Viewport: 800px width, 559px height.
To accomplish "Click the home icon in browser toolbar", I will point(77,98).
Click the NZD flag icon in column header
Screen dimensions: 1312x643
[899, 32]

_Aim of the task_:
Would you please give all of the records again exactly as they stand?

_Exercise solution_:
Viewport: 800px width, 559px height.
To accomplish "Click the home icon in browser toolbar", I will point(77,98).
Click the NZD flag icon in column header
Screen dimensions: 1312x643
[899, 32]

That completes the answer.